Abstract
That metaphosphoric acid causes essentially quantitative precipitation of proteins, in pH ranges acid to the isoelectric point of the protein, has long been known. Its use as a means of removal of the protein from blood serum preliminary to analysis for other components of the blood has been studied by Folin 1 and by Hiller and Van Slyke. 2 Due to its instability in aqueous solution and to the difficulty of obtaining a uniform commercial reagent, meta-phosphoric acid has lost favor as a standard protein precipitant, although its action closely simulates that of the more expensive trichloracetic acid commonly used (in 10% solution).
The object of this paper is to describe a method of preparation and manner of use of metaphosphoric acid which will largely eliminate the objections which have tended to prevent its use as a routine protein precipitant.

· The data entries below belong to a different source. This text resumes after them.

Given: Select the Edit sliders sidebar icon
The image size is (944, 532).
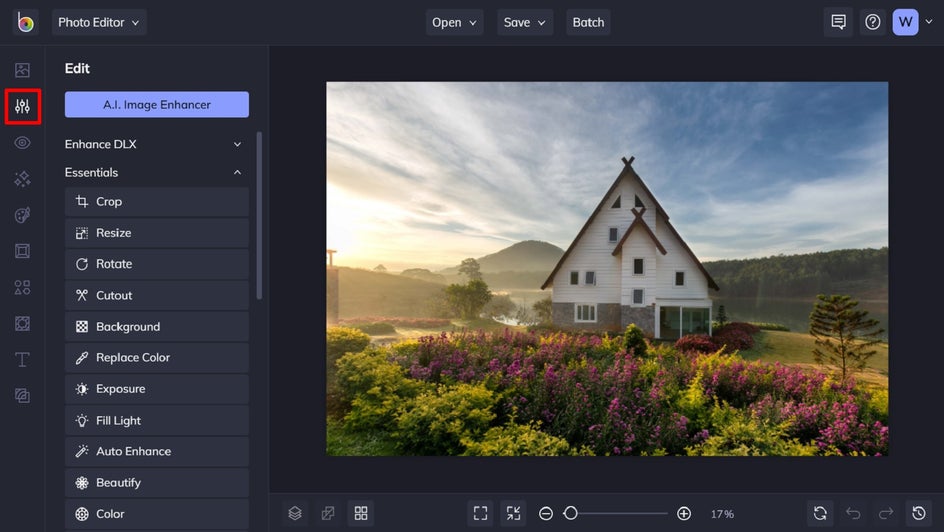Looking at the screenshot, I should (22, 107).
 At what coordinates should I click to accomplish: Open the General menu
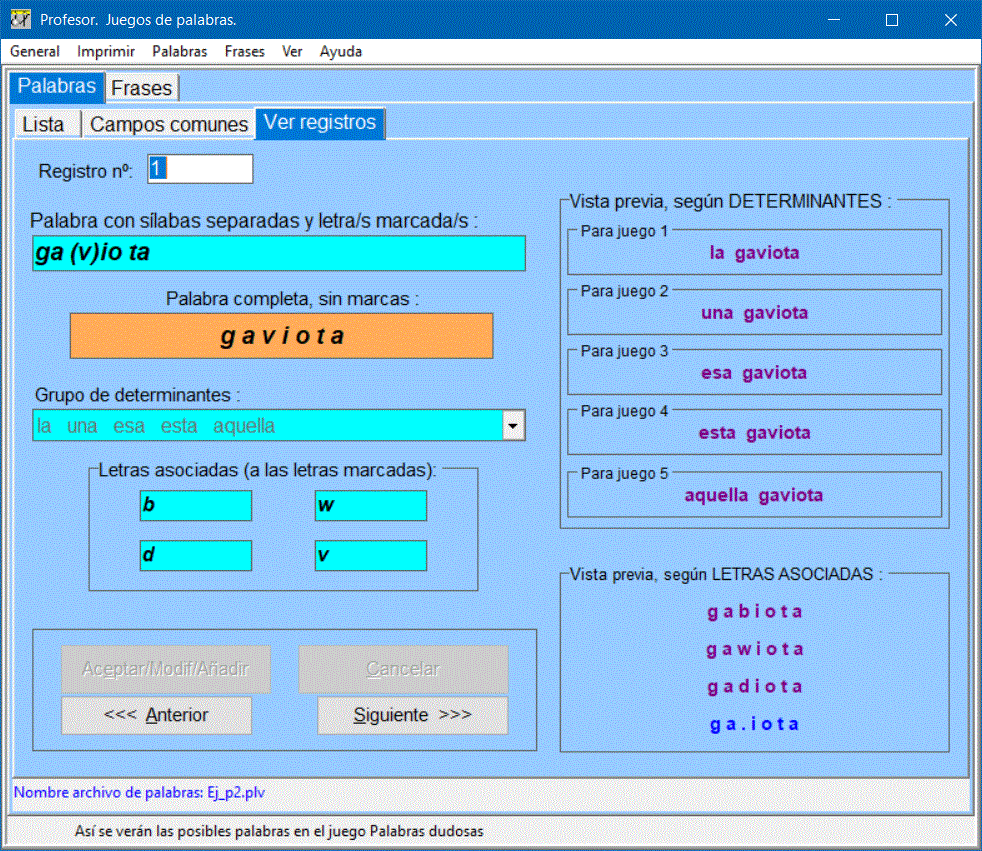tap(35, 51)
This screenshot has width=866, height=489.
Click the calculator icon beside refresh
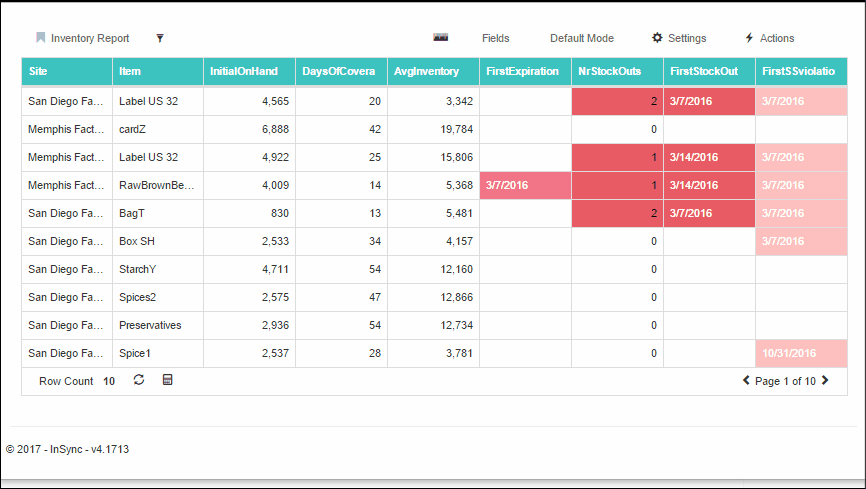coord(167,381)

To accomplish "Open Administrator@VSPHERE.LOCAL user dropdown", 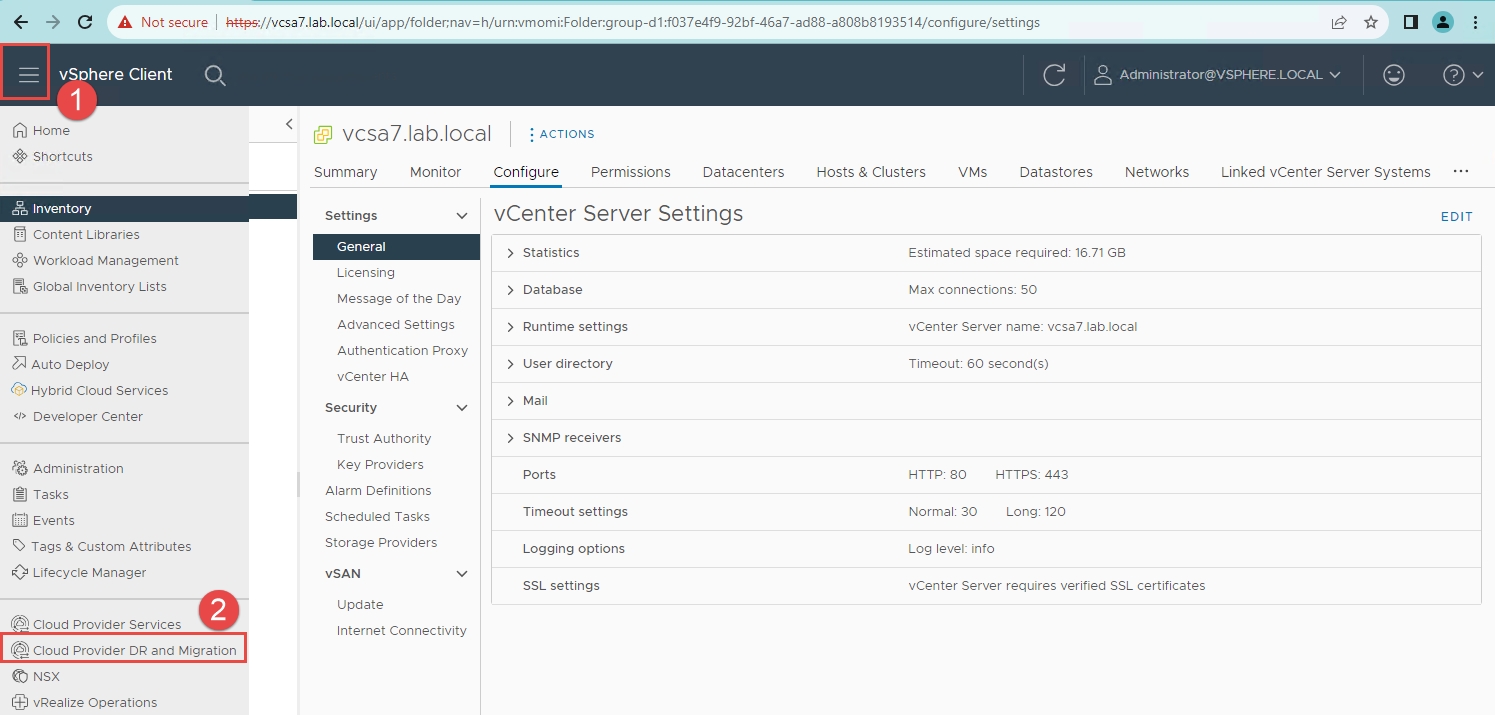I will click(x=1219, y=75).
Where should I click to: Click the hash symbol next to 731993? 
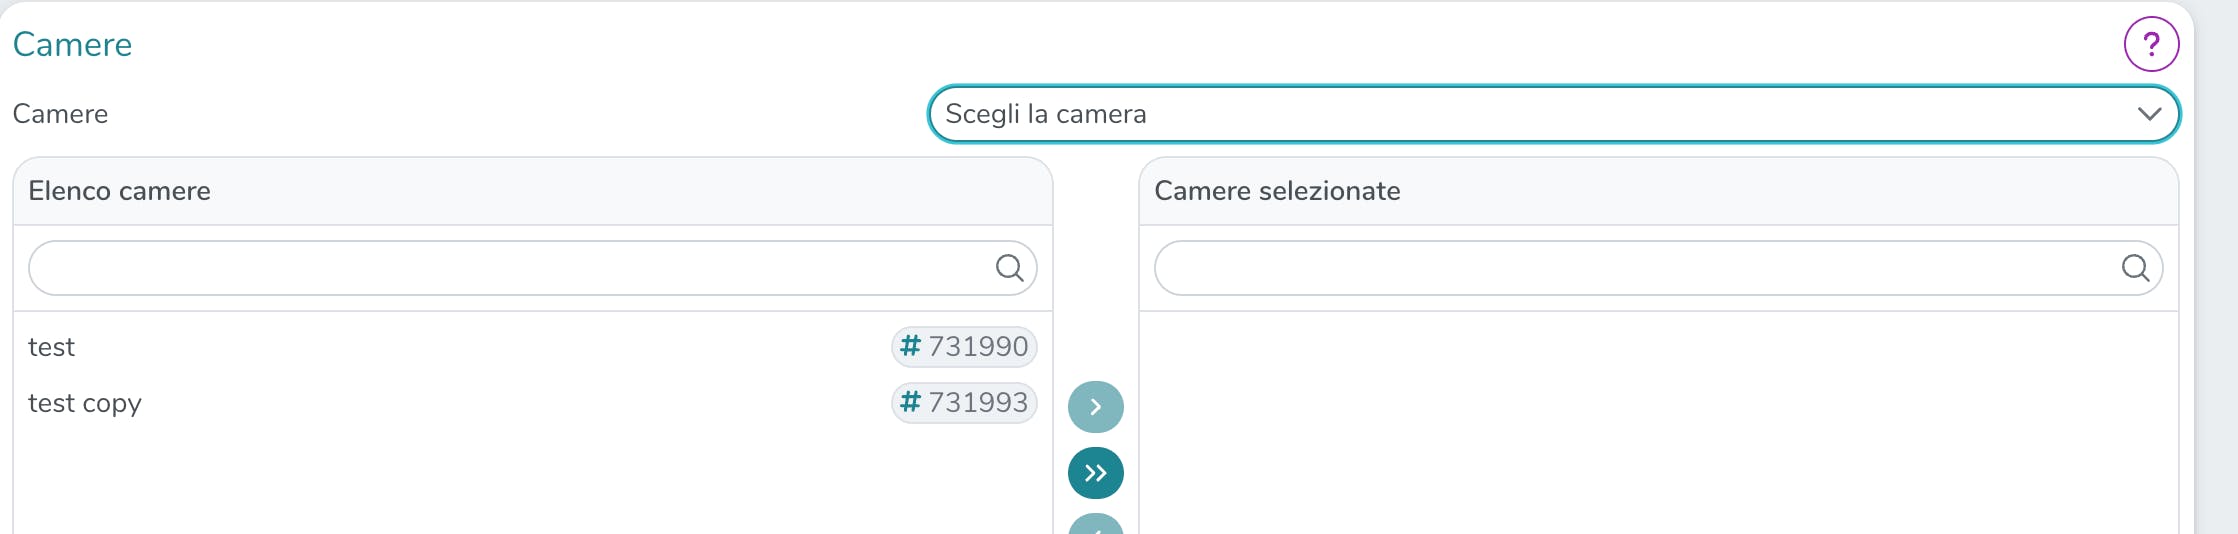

Metaphosphoric acid is commonly prepared by heating the ortho-acid to drive off one mole of water per mole of ortho phosphoric acid, or by the addition of one mole of water to one mole of P2O5. The acid so formed is a strong acid (pKa=ca. 1.5) and may be highly polymerized. When placed in solution in water, it is hydrolysed rapidly back to the ortho-acid. The commercial meta acid, obtained as sticks of glacial metaphosphoric acid, always contains sodium, usually containing approximately one atom of Na per 2 atoms of P. It is sometimes given the formula, NaPO3. HPOa. Titration curves made on solutions of such products, however, show that all of the acid which is present is in the ortho form. The remainder of the phosphorus is normally present as sodium meta phosphate. When a solution of the “glacial” acid is boiled, all the meta phosphate present is changed quickly to ortho, the same reaction being accomplished at room temperature in the course of 2-3 months.